Снявши шапку с головы,

Как с попутным эшелоном

Добирался до Москвы.

Нашел дом, поднялся по лестнице и постучал в дверь. Там долго не открывали, переговаривались, тяжелыми подвижками толкали на новое место мебель, наконец дверь с третьего толчка нелегко отворилась, и все домочадцы Гудзия выстроились на пороге в большой тревоге: «Двадцать лет сюда никто не стучался!» – Бабаев, оказывается, зашел с черного хода.

На лекции Эдуард Григорьевич однажды в сторону сказал: «Гудзий… Был такой профессор, а теперь его забыли».

И я не знаю, кто это такой. Наверное, филолог.

Он все же верил во что-то, он так говорил: «У меня было столько тяжелого в жизни, но все обходилось».

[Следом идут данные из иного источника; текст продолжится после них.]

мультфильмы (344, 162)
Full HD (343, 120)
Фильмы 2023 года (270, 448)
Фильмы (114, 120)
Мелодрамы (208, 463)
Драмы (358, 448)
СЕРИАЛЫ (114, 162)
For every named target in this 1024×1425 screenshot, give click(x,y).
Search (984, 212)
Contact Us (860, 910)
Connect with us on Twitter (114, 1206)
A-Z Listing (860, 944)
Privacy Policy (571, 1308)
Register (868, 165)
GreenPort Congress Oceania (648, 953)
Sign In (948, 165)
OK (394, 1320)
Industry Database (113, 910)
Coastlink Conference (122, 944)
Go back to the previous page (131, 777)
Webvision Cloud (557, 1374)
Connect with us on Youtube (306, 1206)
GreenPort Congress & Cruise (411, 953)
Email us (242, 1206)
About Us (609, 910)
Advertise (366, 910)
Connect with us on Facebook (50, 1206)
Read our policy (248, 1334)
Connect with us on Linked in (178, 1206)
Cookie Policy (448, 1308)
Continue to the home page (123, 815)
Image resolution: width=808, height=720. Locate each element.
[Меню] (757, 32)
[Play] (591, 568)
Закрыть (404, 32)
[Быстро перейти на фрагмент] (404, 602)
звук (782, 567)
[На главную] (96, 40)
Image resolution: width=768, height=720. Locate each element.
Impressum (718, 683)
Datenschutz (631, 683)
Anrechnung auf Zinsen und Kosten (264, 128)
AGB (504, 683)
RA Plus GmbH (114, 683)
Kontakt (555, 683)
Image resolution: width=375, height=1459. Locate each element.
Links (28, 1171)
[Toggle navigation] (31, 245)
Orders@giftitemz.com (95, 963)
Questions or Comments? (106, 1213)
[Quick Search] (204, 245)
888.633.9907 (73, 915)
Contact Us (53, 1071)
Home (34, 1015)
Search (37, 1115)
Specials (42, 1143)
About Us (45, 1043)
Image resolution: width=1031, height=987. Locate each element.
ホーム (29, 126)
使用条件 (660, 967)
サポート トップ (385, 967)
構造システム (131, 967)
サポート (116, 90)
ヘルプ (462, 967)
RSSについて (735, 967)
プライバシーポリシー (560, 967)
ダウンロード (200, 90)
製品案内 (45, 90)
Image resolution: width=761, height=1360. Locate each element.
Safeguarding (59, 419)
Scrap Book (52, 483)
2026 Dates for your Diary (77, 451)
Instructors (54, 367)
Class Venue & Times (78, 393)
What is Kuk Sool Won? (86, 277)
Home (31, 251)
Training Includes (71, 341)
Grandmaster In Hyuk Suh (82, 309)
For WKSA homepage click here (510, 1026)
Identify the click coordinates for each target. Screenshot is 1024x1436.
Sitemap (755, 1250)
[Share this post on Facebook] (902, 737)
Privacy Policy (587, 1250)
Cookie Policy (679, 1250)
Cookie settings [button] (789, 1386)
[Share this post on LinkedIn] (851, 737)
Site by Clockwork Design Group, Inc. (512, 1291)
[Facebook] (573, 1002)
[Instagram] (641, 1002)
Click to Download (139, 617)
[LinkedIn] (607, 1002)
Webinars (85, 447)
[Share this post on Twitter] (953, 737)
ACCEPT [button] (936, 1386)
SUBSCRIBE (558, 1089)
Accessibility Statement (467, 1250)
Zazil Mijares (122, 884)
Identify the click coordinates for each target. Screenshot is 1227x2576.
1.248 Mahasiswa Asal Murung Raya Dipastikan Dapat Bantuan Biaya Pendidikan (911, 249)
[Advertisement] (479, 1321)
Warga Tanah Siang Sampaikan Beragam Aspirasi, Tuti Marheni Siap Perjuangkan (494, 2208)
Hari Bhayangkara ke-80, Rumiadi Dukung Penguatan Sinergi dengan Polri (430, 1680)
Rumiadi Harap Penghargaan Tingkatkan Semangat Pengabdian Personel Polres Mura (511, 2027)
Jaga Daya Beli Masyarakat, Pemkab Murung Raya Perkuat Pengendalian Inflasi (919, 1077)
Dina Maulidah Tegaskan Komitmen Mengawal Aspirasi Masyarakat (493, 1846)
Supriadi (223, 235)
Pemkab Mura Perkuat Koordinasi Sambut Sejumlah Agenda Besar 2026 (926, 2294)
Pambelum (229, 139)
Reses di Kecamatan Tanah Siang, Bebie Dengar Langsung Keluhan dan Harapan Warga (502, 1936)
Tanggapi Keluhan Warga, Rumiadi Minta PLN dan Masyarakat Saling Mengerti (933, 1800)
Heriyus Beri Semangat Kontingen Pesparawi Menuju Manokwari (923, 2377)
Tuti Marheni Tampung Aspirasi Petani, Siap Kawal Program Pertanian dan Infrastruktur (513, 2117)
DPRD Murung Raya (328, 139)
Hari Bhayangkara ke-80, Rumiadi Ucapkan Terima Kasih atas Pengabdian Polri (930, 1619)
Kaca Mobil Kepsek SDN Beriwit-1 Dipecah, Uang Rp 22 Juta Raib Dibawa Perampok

Все, университет, прошло, можно получать диплом, я не хотел идти (вот надо было так и сделать!), но Шах меня уговорил, приведя доводы, сейчас уже забытые мной, я взял с него обещание сидеть рядом, я покатался с утра с обходным, заперся в приемную декана сдавать засаленный задним карманом студенческий и вдруг не своим голосом молвил: «А можете мне его оставить на память?» Соннорогатая корова (я попал в ее смену), прекратив жевать, долго сопела. Я успел подумать о причинах ее молчания. Возможно, ее смущает, что я собираюсь с помощью просроченного и престарелого студенческого получить какие-то неположенные радости. Льготный проезд на ж.д. транспорте, например. И суетливо добавил: пускай даже студенческий будет перечеркнутый. Это бледно-белесое до рвоты животное теперь высказалось: «Я триста штук забрала. Почему я должна один отдать?»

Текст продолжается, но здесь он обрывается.